TOE is able to rapidly identify the potential causes of haemodynamic collapse during labour and delivery, and to differentiate between AFE and other conditions such as myocardial ischaemia and peripartum cardiomyopathy. It may aid management, including placement of ECLS cannulae, placement and assessment of effect of intra-aortic balloon counterpulsation, and assessment of effects of inotropic agents. 11 It has been proposed as a standard of care in the evaluation of AFE. 10
Early TOE findings in AFE include right heart dilation with deviation of the interventricular septum into the left ventricle, and acute pulmonary hypertension.9,12 Transient thrombi or emboli may occur7,13; however, the presence of large cardiac masses, as seen in our patient, has only been rarely described previously. 14 In those who survive the initial insult, subsequent left ventricular failure may ensue. 9 Rapid and complete recovery of right ventricular function occurs, and differentiates AFE from other diagnoses such as acute pulmonary thromboembolism. 11
The early resolution of intracardiac masses without specific treatment is a notable feature of our case, and is in keeping with other reports.13,14 This transience may explain the lack of thrombus noted in other studies, with clot resolution or distal embolisation occurring prior to echocardiography. In our case, the absence of clinical or echocardiographic features of ongoing right heart strain favours clot dissolution over distal embolisation.
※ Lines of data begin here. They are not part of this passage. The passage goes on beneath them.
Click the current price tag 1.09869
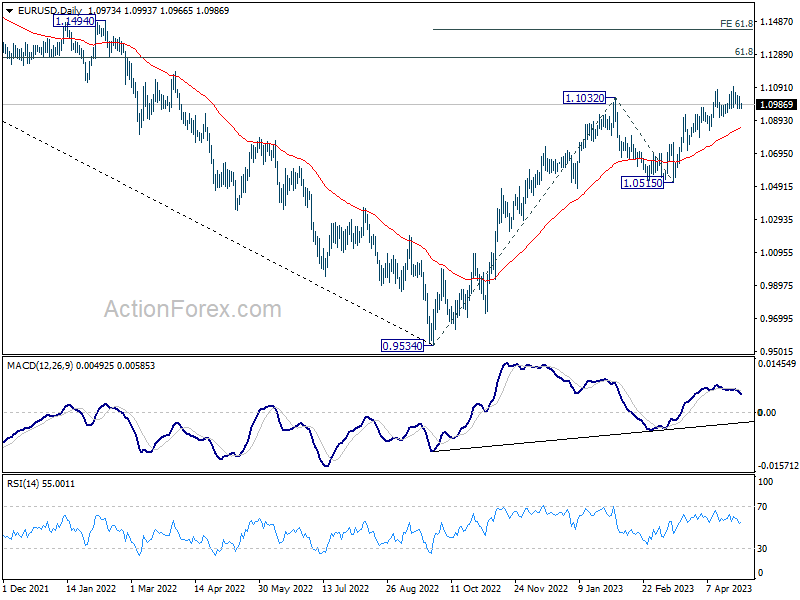800x600 pixels. point(777,105)
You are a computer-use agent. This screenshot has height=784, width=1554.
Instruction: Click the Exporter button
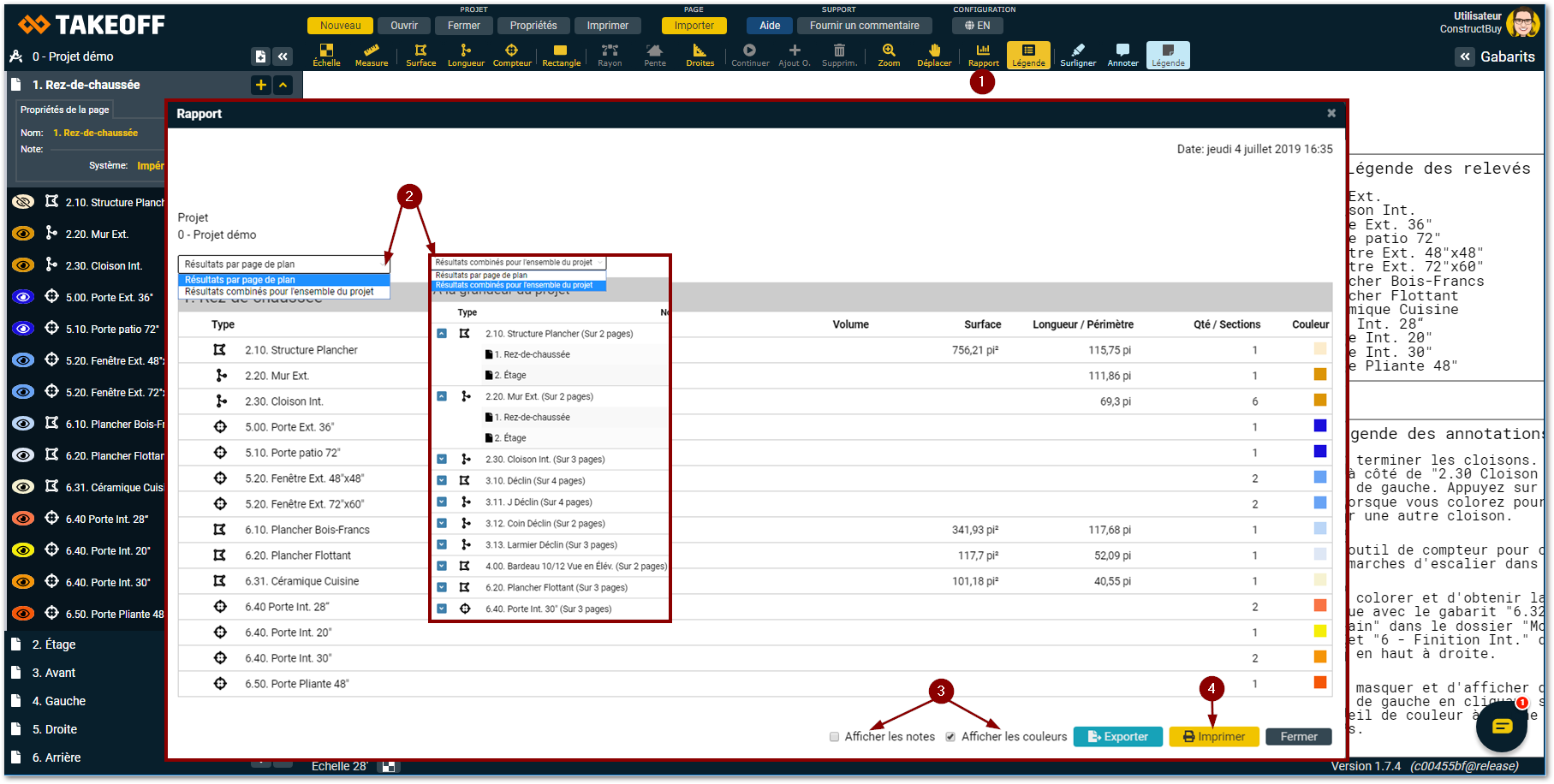pyautogui.click(x=1117, y=737)
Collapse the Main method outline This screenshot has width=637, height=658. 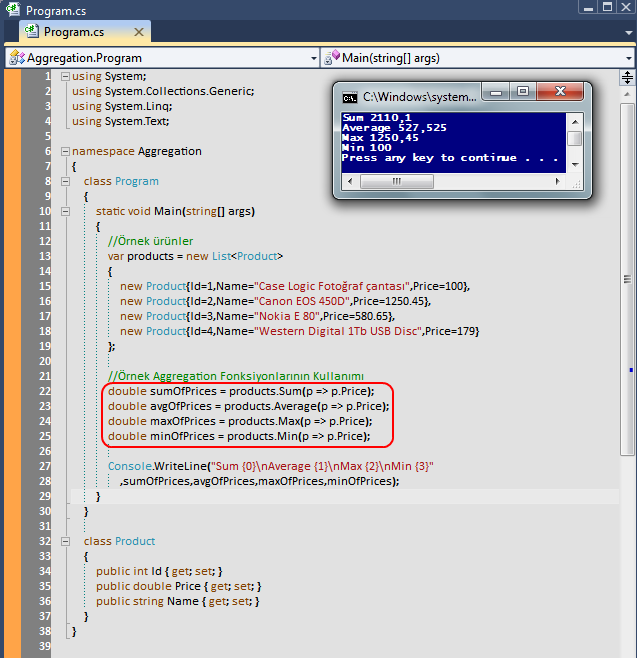(x=89, y=211)
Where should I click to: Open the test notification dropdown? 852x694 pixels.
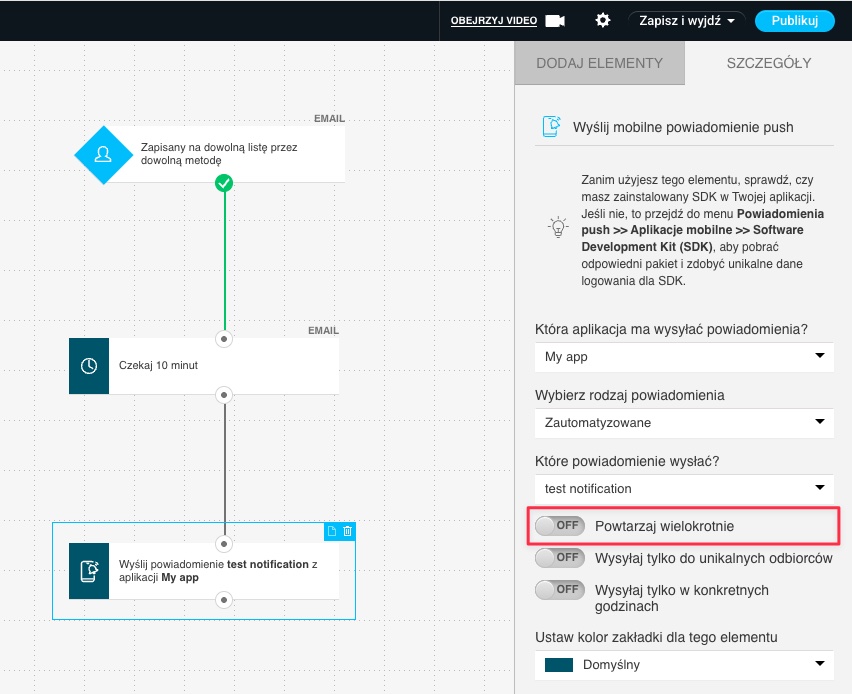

There is no established specific treatment for AFE. Heparin treatment during the consumptive phase of DIC is not recommended. ECLS, cardiopulmonary bypass, pulmonary thromboembolectomy and intra-aortic balloon pump usage carry significant risk in the presence of profound coagulopathy and are not currently recommended. 9 Significantly in this case, ECLS was not pursued as a result of the ultrasound findings, given the potential for the large intracardiac masses to occlude the ECLS cannulae or entrain into the ECLS circuit with resultant circuit failure. Sudden circuit failure in this case may have been catastrophic. Removal of masses via open sternotomy, suction thrombectomy and directed thrombolysis were all considered; however, these interventions were not required as the patient stabilised rapidly.
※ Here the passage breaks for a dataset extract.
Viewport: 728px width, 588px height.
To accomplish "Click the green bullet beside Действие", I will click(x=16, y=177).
Our case provides further support for the role of intravascular thrombosis in the pathogenesis of AFE. It highlights the benefits of TOE in the early diagnosis of AFE and also in guiding ECLS decision-making. The rapidity of haemodynamic improvement and resolution of intracardiac masses without specific treatment, along with the presence of DIC, favour a conservative approach to management. Focus should be on cardiovascular support, delivery of the neonate and rapid correction of coagulopathy. We suggest echocardiography be performed in cases of maternal arrest during delivery, with further benefit in cases where ECLS is considered.
Footnotes
Declaration of conflicting interests
The author(s) declared no potential conflicts of interest with respect to the research, authorship, and/or publication of this article.
Funding
The author(s) received no financial support for the research, authorship, and/or publication of this article.